• **TASK TO COMPLETE**
Transcribe, starting at the line with "How do I perform: Enable" and ending at the line with "The width and", every line of the material below exactly, but leave out the pictures and anything outside that span.

• **DATA IN THIS EXERCISE**
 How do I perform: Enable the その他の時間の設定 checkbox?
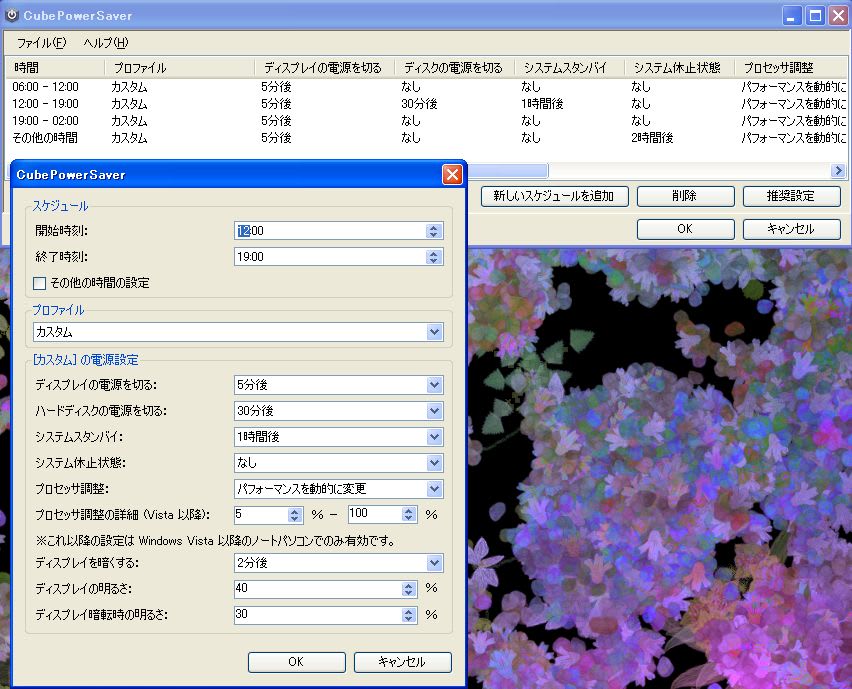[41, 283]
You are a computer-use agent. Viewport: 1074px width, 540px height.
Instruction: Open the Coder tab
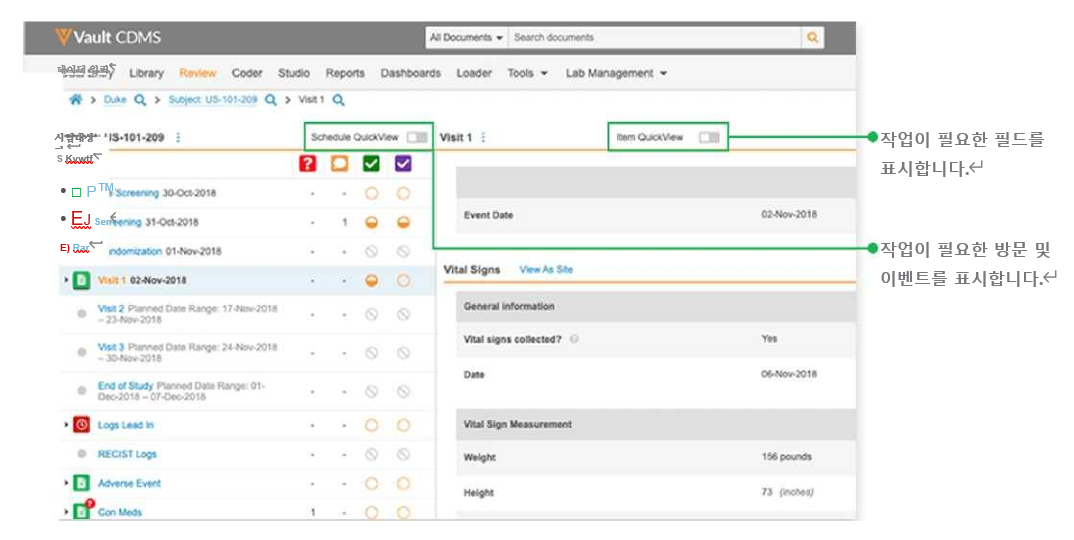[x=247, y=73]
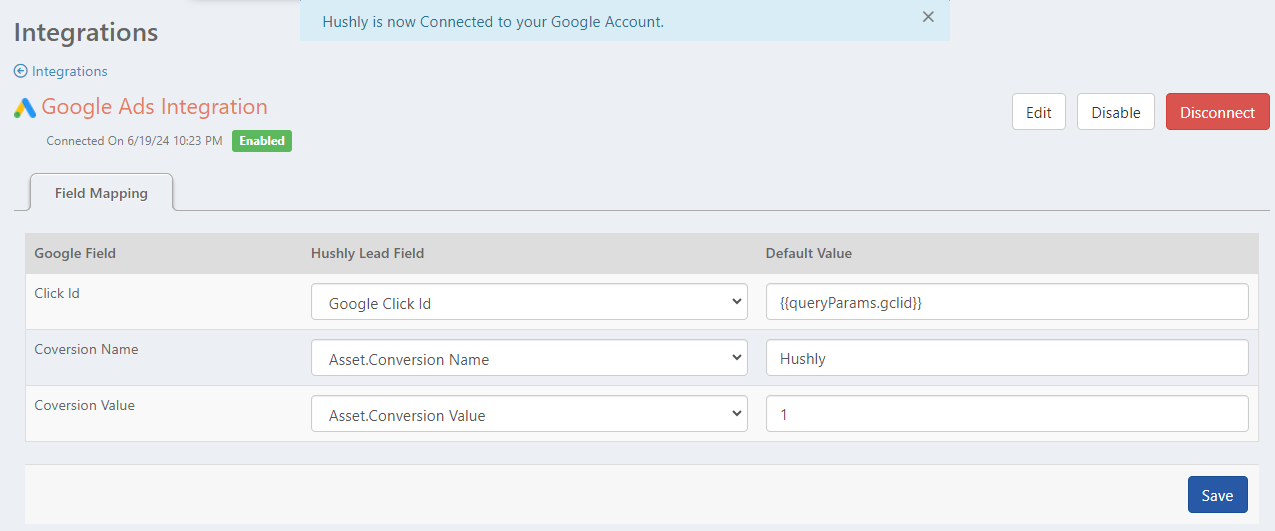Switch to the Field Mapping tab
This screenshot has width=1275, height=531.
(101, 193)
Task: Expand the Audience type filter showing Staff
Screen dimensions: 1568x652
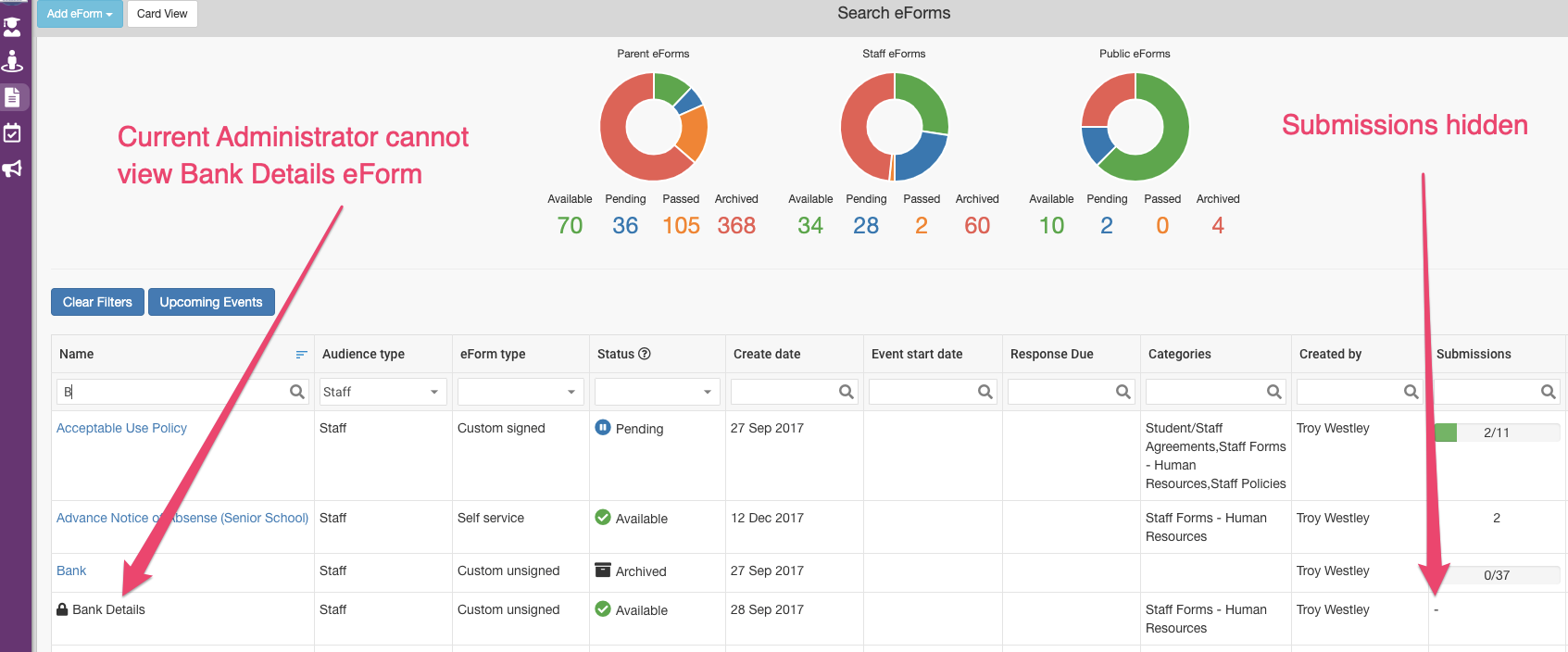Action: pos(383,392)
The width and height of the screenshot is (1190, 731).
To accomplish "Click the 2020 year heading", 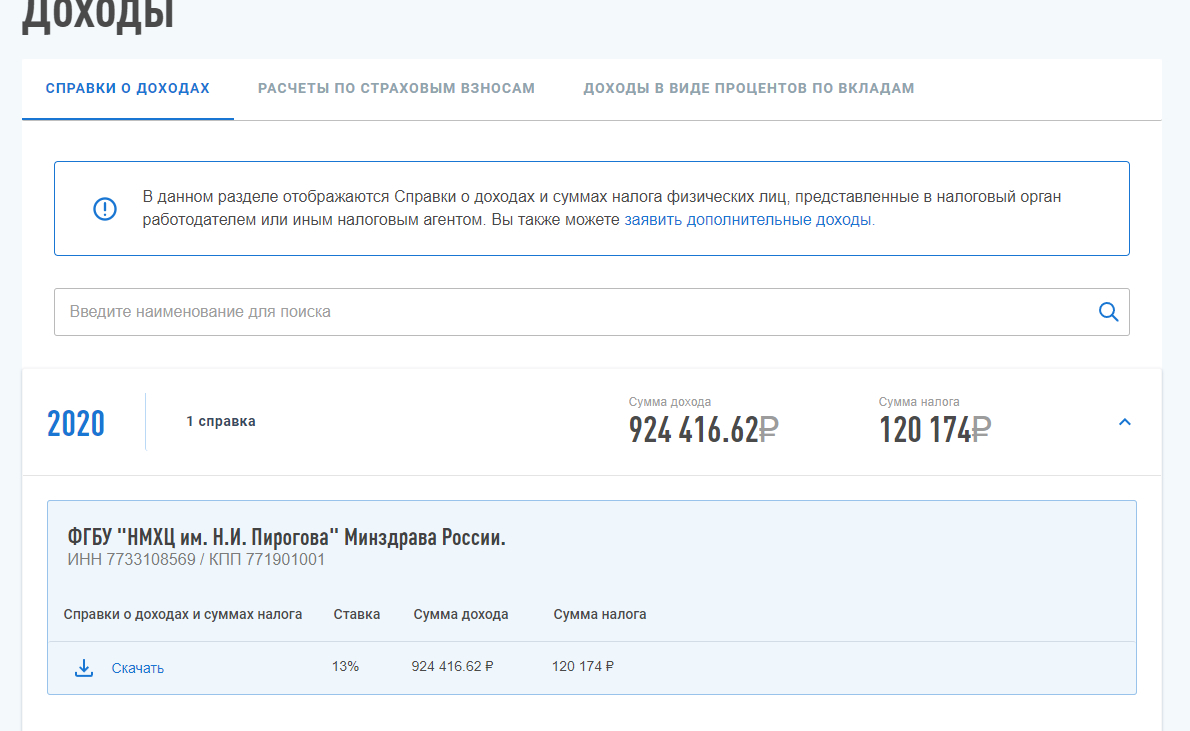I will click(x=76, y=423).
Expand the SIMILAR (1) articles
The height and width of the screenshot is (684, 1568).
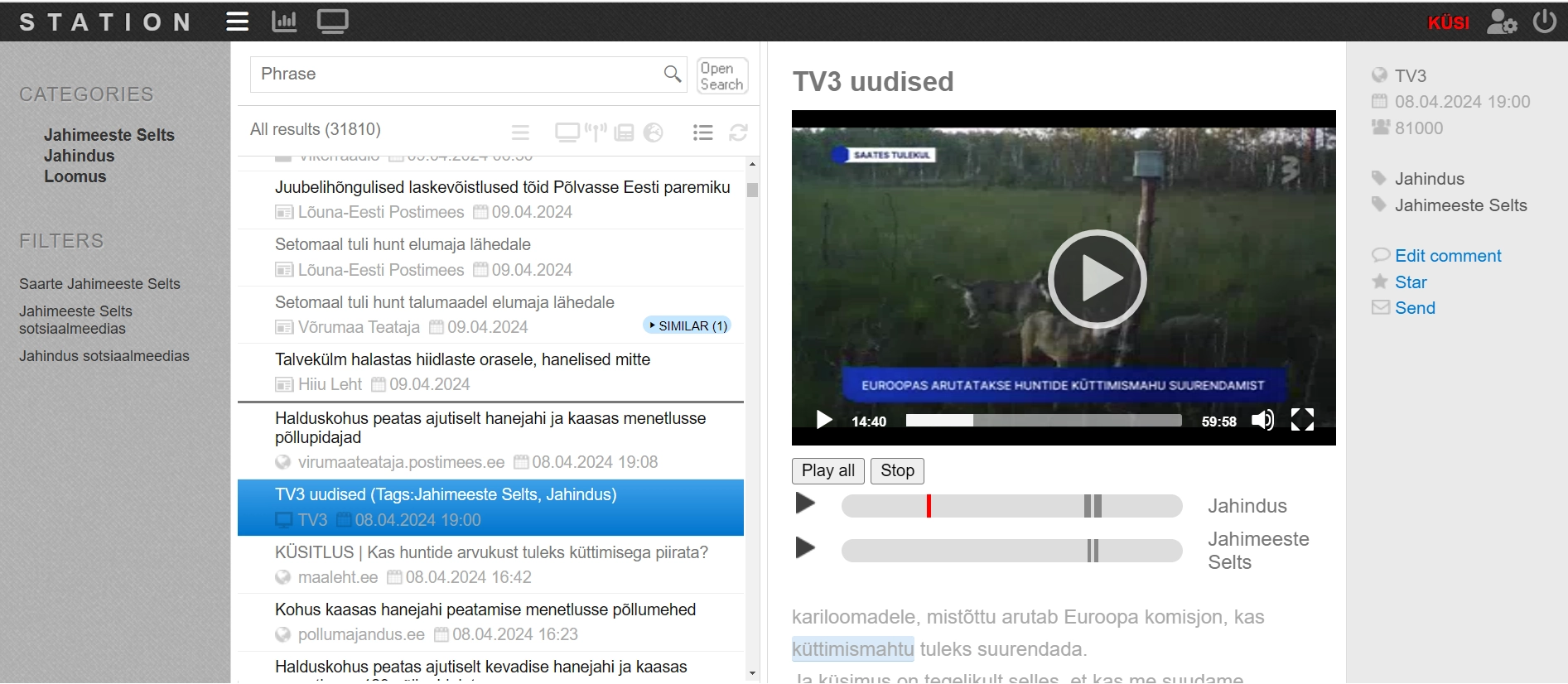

* * *

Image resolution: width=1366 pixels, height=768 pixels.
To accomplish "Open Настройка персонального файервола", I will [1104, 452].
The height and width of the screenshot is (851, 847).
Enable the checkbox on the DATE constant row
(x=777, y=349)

• **WRITTEN RESPONSE**
 How do I perform: Enable the その他の時間の設定 checkbox?
[41, 283]
You are a computer-use agent. Viewport: 1074px width, 540px height.
Instruction: Open the Coder tab
[x=247, y=73]
Switch to the Field Mapping tab
This screenshot has width=1275, height=531.
(101, 193)
Task: Expand the Audience type filter showing Staff
Screen dimensions: 1568x652
Action: pos(383,392)
The width and height of the screenshot is (1190, 731).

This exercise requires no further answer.